It is difficult to exaggerate the importance of Pope Francis’ visit to Iraq, planned for March 5-8, 2021.
A prayer composed for the occasion asks for blessings on Pope Francis’ efforts to promote dialogue, reconciliation, peace, and human dignity.
To this end, during the 3-day journey visits are scheduled for Pope Francis with governmental leaders and other authorities in civil society. The pope will be present to the Christian community for events in Baghdad and Mosul as well as Erbil and Qaraqosh—beloved home of many Iraqi Dominican sisters and brothers, religious, ordained and lay. And—quite remarkably—he plans a private visit with 90-year-old Grand Ayatollah al-Sistani, the most powerful Shia cleric in the world, in Shia Islam’s pilgrimage city, Najaf.
There will also be a pilgrimage to Our Lady of Deliverance, the Syriac Catholic cathedral in Baghdad where, in 2010, 58 people died and 78 were wounded in an attack by jihadist militants associates with the Islamic State of Iraq.
Dominicans and others in the Christian remnant in Iraq are overjoyed, if cautious, about the papal visit. They see the trip as a sign of hope after decades of war, genocidal persecution, economic deprivation, and disease.
In recent interviews with National Catholic Reporter two Iraqi Dominican Friars expressed their desires for the papal visit. Baghdad-based Dominican Father Rami Simon said “Iraq and the Christians of Iraq have been waiting for this visit for many years. It gives hope for all Iraqis and especially Christians that things will get better in the country, despite the big challenges that we face.”
In Erbil, Father Majid Makdisi expressed both hope and apprehension. Though fearful for the pope’s physical safety and health in the midst of pandemic, Father Majid said “With the hard times we are living in now there is a message of solidarity, brotherhood and love. He tries to be close to everyone. He is the pope of the poor.”
If allowed to go forward, this will be the pontiff’s first international trip in 16 months and the first-ever visit of a pope to Iraq.
Bishop Yousif Thomas Mirkis, our Dominican brother and head of the church in Sulaymaniyah, wrote a lengthy formal welcome for the pontiff. In English translation he says “Welcome, Francis, to our region, to encourage those who struggle against the ‘culture of speed and urgency.’ We, like you, believe that ‘the measure of the greatness of society appears through the way in which the people who are most in need, and who have nothing but their poverty, are treated!’”
Many millions of Iraqi nationals have also fled Iraq and are now citizens, asylees, and refugees around the world. The Iraqi diaspora will be keenly interested in the visit.

Records excerpted from a collection
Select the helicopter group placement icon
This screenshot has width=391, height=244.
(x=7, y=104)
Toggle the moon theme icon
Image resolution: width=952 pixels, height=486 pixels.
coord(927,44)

THINGS TO DO
**1)** According to the article about Pope Francis' visit to Iraq, how many people died in the 2010 attack on Our Lady of Deliverance cathedral in Baghdad?
**2)** Duplicate the article about Pope Francis' visit to Iraq from "In Erbil, Father" up to and including "pope to Iraq.".
**3)** Go on with the article about Pope Francis' visit to Iraq, starting after its final sentence.
These records are separate material, unrelated to the article about Pope Francis' visit to Iraq.

ANSWER SECTION
**1)** 58 people died in the attack.

**2)**
In Erbil, Father Majid Makdisi expressed both hope and apprehension. Though fearful for the pope’s physical safety and health in the midst of pandemic, Father Majid said “With the hard times we are living in now there is a message of solidarity, brotherhood and love. He tries to be close to everyone. He is the pope of the poor.”
If allowed to go forward, this will be the pontiff’s first international trip in 16 months and the first-ever visit of a pope to Iraq.

**3)**
Cardinal Louis Raphael Sako, patriarch of the worldwide Chaldean Catholic Church, sees this displacement as a great challenge to the well-being of the Iraqi church. Because the presence of Christians in the Middle East is threatened, the cardinal said, it would give Christian Iraq "great hope to hear [the pope’s] speeches and his encouragement to remain in our land.”
Pope Francis first mentioned publicly his desire to visit Iraq in June of 2019. Then he said he hoped that Iraq could “face the future through the peaceful and shared pursuit of the common good on the part of all elements of society, including the religious, and not fall back into hostilities sparked by the simmering conflicts of the regional powers.”
According to the Worldometer COVID tracker February saw an increase in new cases. The Iraqi government announced a strict lockdown in mid-February, including the closure of mosques and churches until further notice. The papal trip could still be postponed but as of February 22 was on the schedule.
The International Crisis Group, an independent organization that seeks to prevent war and create a more peaceful world, notes the challenges facing Iraq, including the consequences of decades of war, crippling sanctions and the ravages caused by the transnational jihadists of Islamic State after 2014. Iraq is also challenged by sectarian violence and Kurdish separatism. Problems can be addressed with better governance and efforts to mitigate the impact of foreign strategic competition, notably between Iran and the U.S, the group believes. Other issues to be addressed include territorial disputes with Iraqi Kurdistan and the issue of oil revenue-sharing.
The Dominican Family in the United States has stood in solidarity with their sisters and brothers in Iraq since 1999 when the first group of U.S. Dominicans visited Iraq in response to a plea from the Dominican Sisters while the country was suffering the impact of nine years of UN-imposed economic sanctions. “We feel as if even God has forgotten us” the Sisters told then-Master General of the Order, Timothy Radcliffe. In an effort to express solidarity and concern U.S. Dominicans have made multiple visits to Iraq in small delegations. The last trip was in 2018.